▶ Work instruction
The data must be returned exactly. No line may be left out.

━━━━━━━━

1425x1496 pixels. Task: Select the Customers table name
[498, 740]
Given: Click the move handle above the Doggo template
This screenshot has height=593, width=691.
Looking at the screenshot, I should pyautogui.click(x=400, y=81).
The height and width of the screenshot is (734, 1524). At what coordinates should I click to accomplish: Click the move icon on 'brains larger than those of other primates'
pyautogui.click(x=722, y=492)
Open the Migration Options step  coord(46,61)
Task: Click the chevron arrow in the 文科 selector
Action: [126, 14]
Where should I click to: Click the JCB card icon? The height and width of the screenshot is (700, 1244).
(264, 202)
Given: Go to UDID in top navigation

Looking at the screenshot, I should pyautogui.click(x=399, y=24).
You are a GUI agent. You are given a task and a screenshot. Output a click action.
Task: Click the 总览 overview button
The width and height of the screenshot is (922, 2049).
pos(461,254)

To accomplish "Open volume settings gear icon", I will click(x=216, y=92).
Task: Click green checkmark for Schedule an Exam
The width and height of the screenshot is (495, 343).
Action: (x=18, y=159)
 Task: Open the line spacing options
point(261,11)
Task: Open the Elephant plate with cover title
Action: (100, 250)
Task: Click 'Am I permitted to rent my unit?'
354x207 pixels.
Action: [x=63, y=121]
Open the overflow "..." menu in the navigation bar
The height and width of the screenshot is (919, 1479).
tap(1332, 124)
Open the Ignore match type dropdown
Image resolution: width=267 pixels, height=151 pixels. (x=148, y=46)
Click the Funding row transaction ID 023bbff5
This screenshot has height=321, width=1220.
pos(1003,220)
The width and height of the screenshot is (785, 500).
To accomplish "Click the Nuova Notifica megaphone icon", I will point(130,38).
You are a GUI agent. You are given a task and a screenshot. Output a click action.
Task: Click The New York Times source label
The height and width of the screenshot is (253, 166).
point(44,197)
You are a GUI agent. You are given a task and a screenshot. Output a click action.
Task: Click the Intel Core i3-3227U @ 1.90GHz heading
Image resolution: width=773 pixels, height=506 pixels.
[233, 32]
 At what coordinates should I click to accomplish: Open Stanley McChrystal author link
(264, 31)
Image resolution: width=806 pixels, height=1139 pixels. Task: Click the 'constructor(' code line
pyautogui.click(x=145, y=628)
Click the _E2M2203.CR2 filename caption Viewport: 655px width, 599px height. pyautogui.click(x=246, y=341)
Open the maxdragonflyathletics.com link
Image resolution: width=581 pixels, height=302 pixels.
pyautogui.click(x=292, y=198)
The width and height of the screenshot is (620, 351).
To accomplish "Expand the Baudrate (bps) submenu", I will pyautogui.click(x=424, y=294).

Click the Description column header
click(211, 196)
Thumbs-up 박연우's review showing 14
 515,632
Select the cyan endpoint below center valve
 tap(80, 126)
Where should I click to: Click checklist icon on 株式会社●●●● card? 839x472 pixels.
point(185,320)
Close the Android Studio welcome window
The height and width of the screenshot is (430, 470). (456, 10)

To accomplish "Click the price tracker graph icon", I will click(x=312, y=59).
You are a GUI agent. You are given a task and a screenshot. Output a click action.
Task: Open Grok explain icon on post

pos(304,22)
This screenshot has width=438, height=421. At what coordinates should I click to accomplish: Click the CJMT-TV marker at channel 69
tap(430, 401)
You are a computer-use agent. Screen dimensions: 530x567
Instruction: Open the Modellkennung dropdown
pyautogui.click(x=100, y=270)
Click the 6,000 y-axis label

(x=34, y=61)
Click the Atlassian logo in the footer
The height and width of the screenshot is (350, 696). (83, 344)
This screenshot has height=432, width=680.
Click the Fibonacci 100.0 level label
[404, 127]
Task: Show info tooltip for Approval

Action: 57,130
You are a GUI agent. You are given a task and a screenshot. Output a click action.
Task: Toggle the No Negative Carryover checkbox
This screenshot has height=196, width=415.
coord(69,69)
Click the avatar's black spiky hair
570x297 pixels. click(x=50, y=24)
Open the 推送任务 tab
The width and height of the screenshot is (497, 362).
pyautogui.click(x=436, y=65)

━━━━━━━━

▶ Reply to the exercise
1425x1496 pixels. Task: Select the Customers table name
[498, 740]
Given: Click the move handle above the Doggo template
This screenshot has height=593, width=691.
Looking at the screenshot, I should pyautogui.click(x=400, y=81).
The height and width of the screenshot is (734, 1524). At what coordinates should I click to accomplish: Click the move icon on 'brains larger than those of other primates'
pyautogui.click(x=722, y=492)
Open the Migration Options step  coord(46,61)
Task: Click the chevron arrow in the 文科 selector
Action: [126, 14]
Where should I click to: Click the JCB card icon? The height and width of the screenshot is (700, 1244).
(264, 202)
Given: Go to UDID in top navigation

Looking at the screenshot, I should pyautogui.click(x=399, y=24).
You are a GUI agent. You are given a task and a screenshot. Output a click action.
Task: Click the 总览 overview button
The width and height of the screenshot is (922, 2049).
pos(461,254)

To accomplish "Open volume settings gear icon", I will click(x=216, y=92).
Task: Click green checkmark for Schedule an Exam
The width and height of the screenshot is (495, 343).
Action: (x=18, y=159)
 Task: Open the line spacing options
point(261,11)
Task: Open the Elephant plate with cover title
Action: (100, 250)
Task: Click 'Am I permitted to rent my unit?'
354x207 pixels.
Action: [x=63, y=121]
Open the overflow "..." menu in the navigation bar
The height and width of the screenshot is (919, 1479).
tap(1332, 124)
Open the Ignore match type dropdown
Image resolution: width=267 pixels, height=151 pixels. (x=148, y=46)
Click the Funding row transaction ID 023bbff5
This screenshot has height=321, width=1220.
pos(1003,220)
The width and height of the screenshot is (785, 500).
To accomplish "Click the Nuova Notifica megaphone icon", I will point(130,38).
You are a GUI agent. You are given a task and a screenshot. Output a click action.
Task: Click The New York Times source label
The height and width of the screenshot is (253, 166).
point(44,197)
You are a GUI agent. You are given a task and a screenshot. Output a click action.
Task: Click the Intel Core i3-3227U @ 1.90GHz heading
Image resolution: width=773 pixels, height=506 pixels.
[233, 32]
 At what coordinates should I click to accomplish: Open Stanley McChrystal author link
(264, 31)
Image resolution: width=806 pixels, height=1139 pixels. Task: Click the 'constructor(' code line
pyautogui.click(x=145, y=628)
Click the _E2M2203.CR2 filename caption Viewport: 655px width, 599px height. pyautogui.click(x=246, y=341)
Open the maxdragonflyathletics.com link
Image resolution: width=581 pixels, height=302 pixels.
pyautogui.click(x=292, y=198)
The width and height of the screenshot is (620, 351).
To accomplish "Expand the Baudrate (bps) submenu", I will pyautogui.click(x=424, y=294).

Click the Description column header
click(211, 196)
Thumbs-up 박연우's review showing 14
 515,632
Select the cyan endpoint below center valve
 tap(80, 126)
Where should I click to: Click checklist icon on 株式会社●●●● card? 839x472 pixels.
point(185,320)
Close the Android Studio welcome window
The height and width of the screenshot is (430, 470). (456, 10)

To accomplish "Click the price tracker graph icon", I will click(x=312, y=59).
You are a GUI agent. You are given a task and a screenshot. Output a click action.
Task: Open Grok explain icon on post

pos(304,22)
This screenshot has width=438, height=421. At what coordinates should I click to accomplish: Click the CJMT-TV marker at channel 69
tap(430, 401)
You are a computer-use agent. Screen dimensions: 530x567
Instruction: Open the Modellkennung dropdown
pyautogui.click(x=100, y=270)
Click the 6,000 y-axis label

(x=34, y=61)
Click the Atlassian logo in the footer
The height and width of the screenshot is (350, 696). (83, 344)
This screenshot has height=432, width=680.
Click the Fibonacci 100.0 level label
[404, 127]
Task: Show info tooltip for Approval

Action: 57,130
You are a GUI agent. You are given a task and a screenshot. Output a click action.
Task: Toggle the No Negative Carryover checkbox
This screenshot has height=196, width=415.
coord(69,69)
Click the avatar's black spiky hair
570x297 pixels. click(x=50, y=24)
Open the 推送任务 tab
The width and height of the screenshot is (497, 362).
pyautogui.click(x=436, y=65)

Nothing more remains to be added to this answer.